Even seeing her McMansion and the expensive clothes her kids are wearing is annoying. It's not fascinating or confusing. Just annoying. So are Instagram photos of her and her family in the Hamptons enjoying life like everything is totally normal. I don't care if she and her sister in law ever get along again. That show needs to move on without her. All their baggage is just too heavy to deal with on a show that's supposed to be stupid and fun. Scrap the Gorgas, too, to eliminate even the possibility that we have to hear about the Guidices anymore.
There have got to be other interesting women in New Jersey. I'm not referring to Caroline. I don't care about Caroline or any of her kids and the hundred and one money making schemes they have going and try to shove down our throat (unappetizing black water being the worst). Caroline's husband is interesting. Too bad he's not on the show more. Kathy's husband, Rich, is also entertaining. So is their son. Send the cameras to follow those 2. I swear I'd watch.
Finally, Interior Therapy with Jeff Lewis visited a couple this week who are obsessed with their kid and it's the show I subjected my husband to an extended discussion about.
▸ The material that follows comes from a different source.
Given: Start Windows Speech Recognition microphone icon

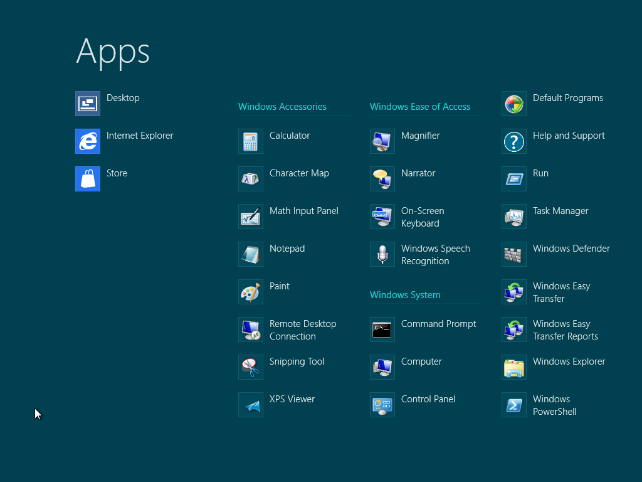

At dinner with Jeff, the couple was all about the kid, kid, kid, kid no matter how clear it was Jeff wanted to move on to other topics. Then after dinner, the kid wants Jeff to watch him brush his teeth and throws a fit crying when Jeff isn't interested. Jeff just met the kid. It's not like they're old buddies or something. And he's working. He's getting paid to be there working on your house. He's not actually required to pretend to be your friend. So I'm kind of with Jeff saying he's good without watching the kid brush his teeth.
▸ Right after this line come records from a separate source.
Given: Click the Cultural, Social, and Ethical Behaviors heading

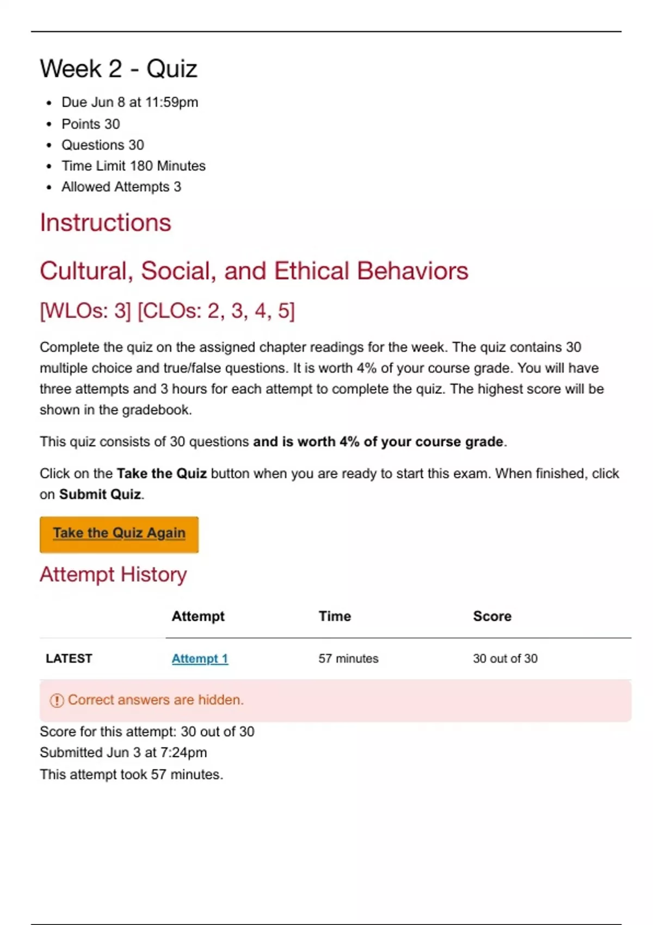Looking at the screenshot, I should pyautogui.click(x=254, y=271).
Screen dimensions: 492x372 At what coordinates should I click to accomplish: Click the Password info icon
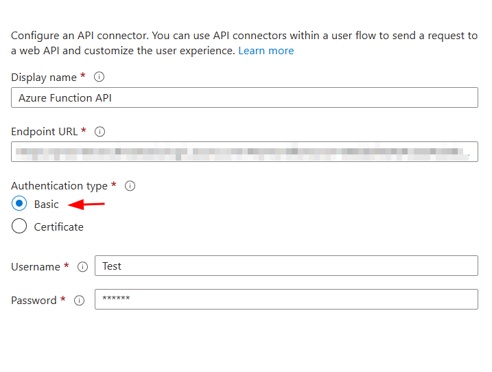[79, 301]
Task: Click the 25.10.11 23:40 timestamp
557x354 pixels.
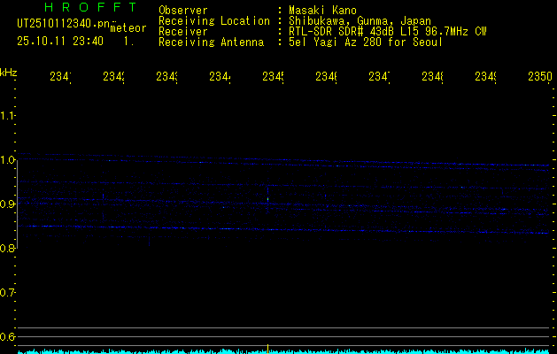Action: click(59, 41)
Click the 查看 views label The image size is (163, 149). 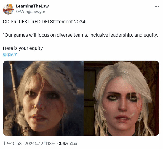point(73,143)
But then the mom keeps pushing it! More than once! Essentially trying to guilt Jeff into getting up off the couch to traipse into the bathroom to watch. Awkward.
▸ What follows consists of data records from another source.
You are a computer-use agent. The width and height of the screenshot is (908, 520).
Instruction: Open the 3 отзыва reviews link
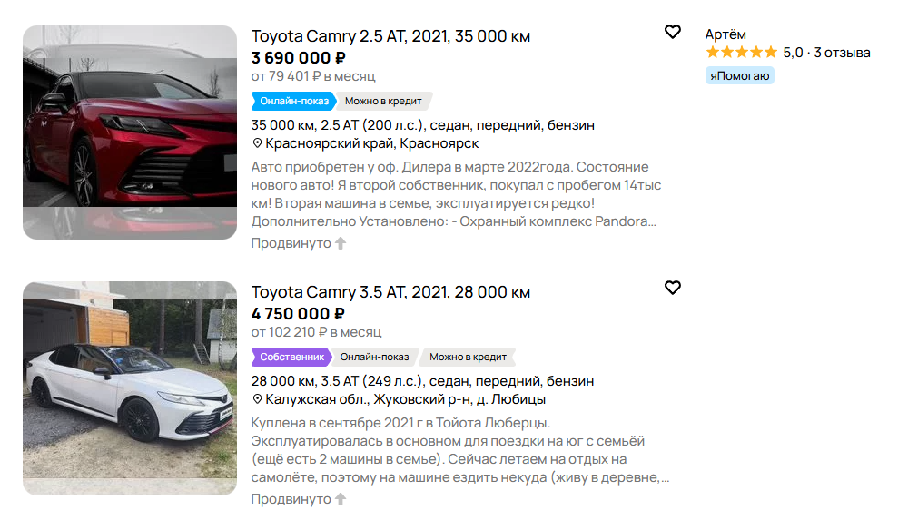[842, 53]
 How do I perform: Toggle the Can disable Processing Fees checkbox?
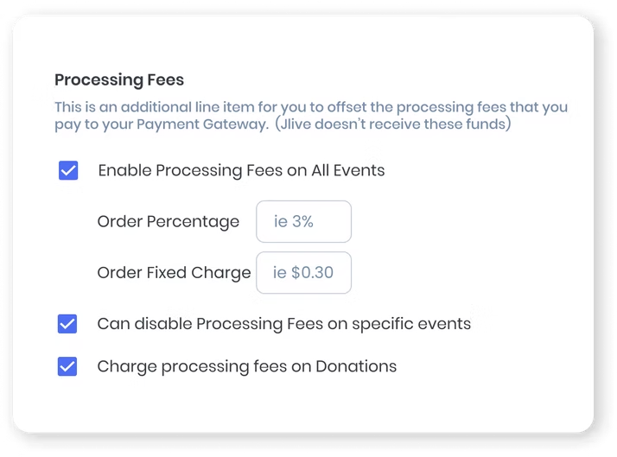[x=67, y=324]
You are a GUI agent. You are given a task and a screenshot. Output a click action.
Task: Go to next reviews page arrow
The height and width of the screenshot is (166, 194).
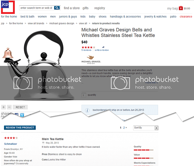point(126,127)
Most people would have awkwardly caved in and watched. Jeff didn't. I was giving him kudos for being strong in the face of such lame-o guilt. I think I'd have tried suggesting the kid stand there in the living room brushing and I'd watch from the couch. Let's just say, in our house, we're experts at supervising teeth brushing from our bed. Travel to the bathroom is only required by the person doing the spitting.
But, the kicker was the next day when it comes out over lunch that mom and dad were both kind of annoyed with Jeff for not giving in to the kid and watching the tooth brushing. Really? Really!? These people are in left field.
I'm amazed that 2 grown adults that appear to be reasonably intelligent were actually annoyed with him about that. He's doing you a favor coming into your house and redoing it for you. How about just acting appreciative of his time?! Not everyone is riveted by watching your three year old brush his teeth. I'm not even riveted watching either of my kids brush their teeth. What makes you think your kid's teeth are so much more interesting?
I'll give you I've got two kids and that you can't eat dinner in my house without seeing their crazy mugs wandering through the room and maybe your lap. Don't eat in my house if you hate kids existing in your vicinity. But I am capable of making adult conversation and I'm also capable of telling my kids not to interrupt during it.
|My husband being accosted by our 7 year old in the pool. Price of doing business. But visiting is free.|
I also don't shove my kids down your throat. If my kid is harassing you about something, I will happily suggest they find someone else to harass. For example, their father. There are few things more fun than routing your kids to your unsuspecting spouse. Except maybe taking credit for it later! What the hell, crazy Interior Therapy couple?
Quality Bravo programming continues on Interior Therapy. And so little of it has anything to do with interior design!